Le dimanche 13 février dans les locaux de L’ÉCOLE DES MÉDIAS, une table ronde avec des figures féminines de la presse en l’occurrence : Lovely Stanley NUMA, fondatrice du média en ligne Impulse Web Media ; Daphnine JOSEPH, journaliste et présentatrice de l’émission : Espas Fanm à Alter Radio puis de Woodline SAINT DIQUE, Journaliste-Reporter et présentatrice à Radio Sans Fin (RSF). Ce trio de femmes journalistes ont partagé avec enjouement leurs expériences dans la presse, des expériences marquées par de disparités entre les hommes et les femmes au sein de la presse particulièrement dans la radio.

Rappelant que l’histoire des femmes dans la radio en Haïti n’est pas proprement écrite, Daphnine JOSEPH se réfère aux derniers travaux de recherche de L’Institut Panos, qui est une organisation non gouvernementale spécialisée dans l’appui au pluralisme médiatique, qui selon elle a commencé à observer des voix féminines dans la radio en Haïti dans les années 1960 avant que le nombre ne soit en augmentation au fil des années après de nombreuses luttes féministes.

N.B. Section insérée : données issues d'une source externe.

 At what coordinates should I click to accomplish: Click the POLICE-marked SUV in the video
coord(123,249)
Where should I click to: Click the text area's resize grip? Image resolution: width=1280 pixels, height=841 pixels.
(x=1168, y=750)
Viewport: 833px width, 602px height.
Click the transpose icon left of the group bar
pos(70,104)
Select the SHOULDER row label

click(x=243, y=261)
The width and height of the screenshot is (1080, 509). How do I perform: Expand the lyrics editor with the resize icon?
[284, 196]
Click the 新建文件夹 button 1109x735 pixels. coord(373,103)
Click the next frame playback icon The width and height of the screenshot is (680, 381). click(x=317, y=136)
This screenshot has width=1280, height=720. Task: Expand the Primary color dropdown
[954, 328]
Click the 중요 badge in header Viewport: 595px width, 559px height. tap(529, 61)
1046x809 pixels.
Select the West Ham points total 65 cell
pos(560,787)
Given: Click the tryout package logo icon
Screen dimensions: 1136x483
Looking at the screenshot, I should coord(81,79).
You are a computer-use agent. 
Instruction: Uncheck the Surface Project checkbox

« Il n y a jamais eu d’intégration massive des femmes dans l’espace médiatique » : a déclaré la présentatrice de l’émission Espas Fanm. Si ces dernières ont pu s’intégrer avec le temps, les femmes n’ont jamais réussi à être acceptées comme de travailleuses à part entière, égales aux hommes, déplorent les intervenantes. Elles soulignent que les femmes font constamment face à des harcèlements de toutes sortes, dans les couloirs des médias.

La journaliste Lovely Stanley NUMA, de son côté, a partagé quelques expériences personnelles, et a affirmé fermement sa position contre ses dérives criantes dans la presse haïtienne, pourtant passées sous silence. Quant à Woodline SAINT DIQUE, elle a surtout attiré l’attention de l’assistance sur la problématique des poste à responsabilité sous-occupé par les femmes, et la disparité salariale entre homme et femme des dans les médias.

Entre les problématiques de quota des femmes dans les médias, des discriminations et harcèlements, de la disparité et de l’inégalité homme-femme ; les conférencières de cette table ont posé la question centrale de la place femmes dans la presse en Haïti.

S’il est vrai que les actes d’harcèlement et/ou de discrimination dont font l’objet les femmes-journalistes dans les médias du pays sont peu documentés ; il est indéniable que c’est un fait préoccupant. Donc il faut que des voix se lèvent pour dénoncer ces pratiques déloyales, indignes de la presse qui se veut être un espace de liberté et d’égalité pour tous et toutes.

Un Twitter space avec quelques voix emblématiques de la radio haïtienne, pour boucler la boucle de cette journée marathon.

Dans la nuit de 13 février, la séance de partage autour des aventures radiophoniques a connu son apogée avec plusieurs voix emblématiques dont Jacques Sampeur directeur de l’ Association Nationale des Médias Haïtiens (ANMH) ; Hérold Jean FRANÇOIS responsable de la station de radio Ibo, Roland DUPOUX technique de radio-télé Métropole, Berny SILLIAS de Magik 9, et notamment l’ancien directeur de L’ÉCOLE DES MÉDIAS, Rodly SAINTINÉ, pour ne citer que ceux-là.

Lien pour écouter ou réécouter le Twitter Space : https://twitter.com/i/spaces/1OdKrBYNorPKX

Par ailleurs, en plus du partage de leur longue et brillante carrière au micro de la radio, ils ont notamment abordé des problématiques liés aux pratiques du métier de journaliste, qui selon l’ancien directeur de l’ÉCOLE DES MÉDIAS posent problème au niveau de la vérification des informations.

« Trop souvent les journalistes se résument à recueillir l’avis personnel d’un individu sur un sujet,pensant qu’ils font de l’information. » a-t-il affirmé pour ensuite rappeler que les informations que diffusent les médias doivent-être vérifiées et variables.

Rappelons-le, la journée mondiale de la radio est célébrée chaque 13 février, une date qui a été entérinée par l’Organisation des Nations unies pour l’éducation, la science et la culture (UNESCO) le 3 novembre 2011 lors de sa 36è conférence, à la suite de la proposition initialement faite par l’Espagne. Rappelons aussi que c’est pour la deuxième année consécutive que L’ÉCOLE DES MÉDIAS, et l’UNESCO Haïti célèbrent conjointement la journée mondiale de la radio en Haïti.